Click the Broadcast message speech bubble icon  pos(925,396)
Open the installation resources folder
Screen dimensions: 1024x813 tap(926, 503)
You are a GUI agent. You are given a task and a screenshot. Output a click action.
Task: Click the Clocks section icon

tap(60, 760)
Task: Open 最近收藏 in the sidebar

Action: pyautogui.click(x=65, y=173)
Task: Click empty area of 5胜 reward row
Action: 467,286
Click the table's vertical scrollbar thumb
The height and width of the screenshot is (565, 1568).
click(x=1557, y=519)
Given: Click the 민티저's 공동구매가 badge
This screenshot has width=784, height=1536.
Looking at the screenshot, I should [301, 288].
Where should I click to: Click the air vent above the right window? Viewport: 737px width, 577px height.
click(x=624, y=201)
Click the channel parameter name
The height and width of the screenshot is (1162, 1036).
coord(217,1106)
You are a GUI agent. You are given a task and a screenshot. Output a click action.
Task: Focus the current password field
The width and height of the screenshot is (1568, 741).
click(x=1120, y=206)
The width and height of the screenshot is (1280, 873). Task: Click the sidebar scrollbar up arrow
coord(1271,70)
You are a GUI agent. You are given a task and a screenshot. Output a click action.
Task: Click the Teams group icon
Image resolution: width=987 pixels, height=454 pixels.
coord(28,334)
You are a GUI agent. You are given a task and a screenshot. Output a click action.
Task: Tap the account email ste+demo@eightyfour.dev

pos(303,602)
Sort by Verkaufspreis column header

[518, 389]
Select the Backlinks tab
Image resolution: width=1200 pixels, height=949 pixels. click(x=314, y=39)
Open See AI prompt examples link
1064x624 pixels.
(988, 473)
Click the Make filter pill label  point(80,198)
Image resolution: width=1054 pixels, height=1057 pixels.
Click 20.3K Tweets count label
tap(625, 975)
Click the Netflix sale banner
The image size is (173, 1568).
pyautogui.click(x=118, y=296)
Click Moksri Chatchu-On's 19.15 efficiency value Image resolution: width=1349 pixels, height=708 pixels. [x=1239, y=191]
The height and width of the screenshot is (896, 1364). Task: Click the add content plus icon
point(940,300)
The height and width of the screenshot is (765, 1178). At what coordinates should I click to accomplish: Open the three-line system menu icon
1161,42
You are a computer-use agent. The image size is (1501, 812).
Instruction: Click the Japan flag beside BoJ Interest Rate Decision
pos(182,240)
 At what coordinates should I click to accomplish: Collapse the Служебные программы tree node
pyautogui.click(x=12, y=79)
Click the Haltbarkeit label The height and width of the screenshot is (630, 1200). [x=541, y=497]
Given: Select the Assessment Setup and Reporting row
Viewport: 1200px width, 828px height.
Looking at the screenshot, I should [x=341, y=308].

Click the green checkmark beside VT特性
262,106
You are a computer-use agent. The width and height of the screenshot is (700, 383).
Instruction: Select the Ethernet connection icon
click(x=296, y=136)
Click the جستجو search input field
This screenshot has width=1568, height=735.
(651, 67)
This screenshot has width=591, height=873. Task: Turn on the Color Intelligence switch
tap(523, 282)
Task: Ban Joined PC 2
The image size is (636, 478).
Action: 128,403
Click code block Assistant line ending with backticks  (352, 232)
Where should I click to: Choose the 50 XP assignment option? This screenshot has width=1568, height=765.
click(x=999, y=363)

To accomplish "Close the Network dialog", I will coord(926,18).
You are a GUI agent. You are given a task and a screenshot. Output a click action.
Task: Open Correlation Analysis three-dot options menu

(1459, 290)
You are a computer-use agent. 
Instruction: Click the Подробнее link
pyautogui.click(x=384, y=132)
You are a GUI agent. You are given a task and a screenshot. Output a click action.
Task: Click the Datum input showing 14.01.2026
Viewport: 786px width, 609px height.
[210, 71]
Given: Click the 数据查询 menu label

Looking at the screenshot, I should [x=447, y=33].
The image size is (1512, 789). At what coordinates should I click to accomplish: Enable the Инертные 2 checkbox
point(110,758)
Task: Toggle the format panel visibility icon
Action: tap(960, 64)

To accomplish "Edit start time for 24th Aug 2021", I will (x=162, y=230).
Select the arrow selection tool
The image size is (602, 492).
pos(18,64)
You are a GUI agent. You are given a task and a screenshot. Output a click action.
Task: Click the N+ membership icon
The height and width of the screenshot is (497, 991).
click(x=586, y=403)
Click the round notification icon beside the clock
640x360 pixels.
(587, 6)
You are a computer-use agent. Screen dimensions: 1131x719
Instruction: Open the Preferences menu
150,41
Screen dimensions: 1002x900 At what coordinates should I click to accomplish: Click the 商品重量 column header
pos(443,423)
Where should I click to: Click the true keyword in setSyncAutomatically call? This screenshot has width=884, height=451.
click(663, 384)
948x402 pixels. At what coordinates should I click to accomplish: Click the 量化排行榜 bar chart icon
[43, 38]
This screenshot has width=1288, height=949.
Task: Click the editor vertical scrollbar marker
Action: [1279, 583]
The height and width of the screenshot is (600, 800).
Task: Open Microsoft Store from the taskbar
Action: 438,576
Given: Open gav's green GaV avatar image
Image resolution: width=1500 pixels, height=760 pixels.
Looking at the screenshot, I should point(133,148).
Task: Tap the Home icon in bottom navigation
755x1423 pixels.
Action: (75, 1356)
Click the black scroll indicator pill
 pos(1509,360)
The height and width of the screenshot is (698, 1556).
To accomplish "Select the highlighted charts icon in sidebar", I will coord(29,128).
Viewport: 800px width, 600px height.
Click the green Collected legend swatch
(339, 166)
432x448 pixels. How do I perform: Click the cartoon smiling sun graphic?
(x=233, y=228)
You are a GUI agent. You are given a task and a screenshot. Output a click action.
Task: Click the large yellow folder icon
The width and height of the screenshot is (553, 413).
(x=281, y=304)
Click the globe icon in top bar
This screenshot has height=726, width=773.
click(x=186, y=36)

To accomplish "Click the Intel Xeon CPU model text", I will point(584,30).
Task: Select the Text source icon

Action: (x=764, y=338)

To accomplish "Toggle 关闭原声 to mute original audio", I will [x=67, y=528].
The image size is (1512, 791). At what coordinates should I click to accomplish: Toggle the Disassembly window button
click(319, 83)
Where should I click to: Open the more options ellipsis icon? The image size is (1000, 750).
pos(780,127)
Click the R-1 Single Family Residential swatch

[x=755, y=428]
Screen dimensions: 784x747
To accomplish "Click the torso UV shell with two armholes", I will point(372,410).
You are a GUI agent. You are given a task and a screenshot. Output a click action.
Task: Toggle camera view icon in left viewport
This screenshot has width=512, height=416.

* _Work request_: Each entry shown above must be retyped word for word.

* _Response area_:
Click the Broadcast message speech bubble icon  pos(925,396)
Open the installation resources folder
Screen dimensions: 1024x813 tap(926, 503)
You are a GUI agent. You are given a task and a screenshot. Output a click action.
Task: Click the Clocks section icon

tap(60, 760)
Task: Open 最近收藏 in the sidebar

Action: pyautogui.click(x=65, y=173)
Task: Click empty area of 5胜 reward row
Action: 467,286
Click the table's vertical scrollbar thumb
The height and width of the screenshot is (565, 1568).
click(x=1557, y=519)
Given: Click the 민티저's 공동구매가 badge
This screenshot has width=784, height=1536.
Looking at the screenshot, I should [301, 288].
Where should I click to: Click the air vent above the right window? Viewport: 737px width, 577px height.
click(x=624, y=201)
Click the channel parameter name
The height and width of the screenshot is (1162, 1036).
coord(217,1106)
You are a GUI agent. You are given a task and a screenshot. Output a click action.
Task: Focus the current password field
The width and height of the screenshot is (1568, 741).
click(x=1120, y=206)
The width and height of the screenshot is (1280, 873). Task: Click the sidebar scrollbar up arrow
coord(1271,70)
You are a GUI agent. You are given a task and a screenshot. Output a click action.
Task: Click the Teams group icon
Image resolution: width=987 pixels, height=454 pixels.
coord(28,334)
You are a GUI agent. You are given a task and a screenshot. Output a click action.
Task: Tap the account email ste+demo@eightyfour.dev

pos(303,602)
Sort by Verkaufspreis column header

[518, 389]
Select the Backlinks tab
Image resolution: width=1200 pixels, height=949 pixels. click(x=314, y=39)
Open See AI prompt examples link
1064x624 pixels.
(988, 473)
Click the Make filter pill label  point(80,198)
Image resolution: width=1054 pixels, height=1057 pixels.
Click 20.3K Tweets count label
tap(625, 975)
Click the Netflix sale banner
The image size is (173, 1568).
pyautogui.click(x=118, y=296)
Click Moksri Chatchu-On's 19.15 efficiency value Image resolution: width=1349 pixels, height=708 pixels. [x=1239, y=191]
The height and width of the screenshot is (896, 1364). Task: Click the add content plus icon
point(940,300)
The height and width of the screenshot is (765, 1178). At what coordinates should I click to accomplish: Open the three-line system menu icon
1161,42
You are a computer-use agent. The image size is (1501, 812).
Instruction: Click the Japan flag beside BoJ Interest Rate Decision
pos(182,240)
 At what coordinates should I click to accomplish: Collapse the Служебные программы tree node
pyautogui.click(x=12, y=79)
Click the Haltbarkeit label The height and width of the screenshot is (630, 1200). [x=541, y=497]
Given: Select the Assessment Setup and Reporting row
Viewport: 1200px width, 828px height.
Looking at the screenshot, I should [x=341, y=308].

Click the green checkmark beside VT特性
262,106
You are a computer-use agent. The width and height of the screenshot is (700, 383).
Instruction: Select the Ethernet connection icon
click(x=296, y=136)
Click the جستجو search input field
This screenshot has width=1568, height=735.
(651, 67)
This screenshot has width=591, height=873. Task: Turn on the Color Intelligence switch
tap(523, 282)
Task: Ban Joined PC 2
The image size is (636, 478).
Action: 128,403
Click code block Assistant line ending with backticks  (352, 232)
Where should I click to: Choose the 50 XP assignment option? This screenshot has width=1568, height=765.
click(x=999, y=363)

To accomplish "Close the Network dialog", I will coord(926,18).
You are a GUI agent. You are given a task and a screenshot. Output a click action.
Task: Open Correlation Analysis three-dot options menu

(1459, 290)
You are a computer-use agent. 
Instruction: Click the Подробнее link
pyautogui.click(x=384, y=132)
You are a GUI agent. You are given a task and a screenshot. Output a click action.
Task: Click the Datum input showing 14.01.2026
Viewport: 786px width, 609px height.
[210, 71]
Given: Click the 数据查询 menu label

Looking at the screenshot, I should [x=447, y=33].
The image size is (1512, 789). At what coordinates should I click to accomplish: Enable the Инертные 2 checkbox
point(110,758)
Task: Toggle the format panel visibility icon
Action: tap(960, 64)

To accomplish "Edit start time for 24th Aug 2021", I will (x=162, y=230).
Select the arrow selection tool
The image size is (602, 492).
pos(18,64)
You are a GUI agent. You are given a task and a screenshot. Output a click action.
Task: Click the N+ membership icon
The height and width of the screenshot is (497, 991).
click(x=586, y=403)
Click the round notification icon beside the clock
640x360 pixels.
(587, 6)
You are a computer-use agent. Screen dimensions: 1131x719
Instruction: Open the Preferences menu
150,41
Screen dimensions: 1002x900 At what coordinates should I click to accomplish: Click the 商品重量 column header
pos(443,423)
Where should I click to: Click the true keyword in setSyncAutomatically call? This screenshot has width=884, height=451.
click(663, 384)
948x402 pixels. At what coordinates should I click to accomplish: Click the 量化排行榜 bar chart icon
[43, 38]
This screenshot has width=1288, height=949.
Task: Click the editor vertical scrollbar marker
Action: [1279, 583]
The height and width of the screenshot is (600, 800).
Task: Open Microsoft Store from the taskbar
Action: 438,576
Given: Open gav's green GaV avatar image
Image resolution: width=1500 pixels, height=760 pixels.
Looking at the screenshot, I should point(133,148).
Task: Tap the Home icon in bottom navigation
755x1423 pixels.
Action: (75, 1356)
Click the black scroll indicator pill
 pos(1509,360)
The height and width of the screenshot is (698, 1556).
To accomplish "Select the highlighted charts icon in sidebar", I will coord(29,128).
Viewport: 800px width, 600px height.
Click the green Collected legend swatch
(339, 166)
432x448 pixels. How do I perform: Click the cartoon smiling sun graphic?
(x=233, y=228)
You are a GUI agent. You are given a task and a screenshot. Output a click action.
Task: Click the large yellow folder icon
The width and height of the screenshot is (553, 413).
(x=281, y=304)
Click the globe icon in top bar
This screenshot has height=726, width=773.
click(x=186, y=36)

To accomplish "Click the Intel Xeon CPU model text", I will point(584,30).
Task: Select the Text source icon

Action: (x=764, y=338)

To accomplish "Toggle 关闭原声 to mute original audio", I will [x=67, y=528].
The image size is (1512, 791). At what coordinates should I click to accomplish: Toggle the Disassembly window button
click(319, 83)
Where should I click to: Open the more options ellipsis icon? The image size is (1000, 750).
pos(780,127)
Click the R-1 Single Family Residential swatch

[x=755, y=428]
Screen dimensions: 784x747
To accomplish "Click the torso UV shell with two armholes", I will point(372,410).
You are a GUI agent. You are given a task and a screenshot. Output a click action.
Task: Toggle camera view icon in left viewport
This screenshot has width=512, height=416.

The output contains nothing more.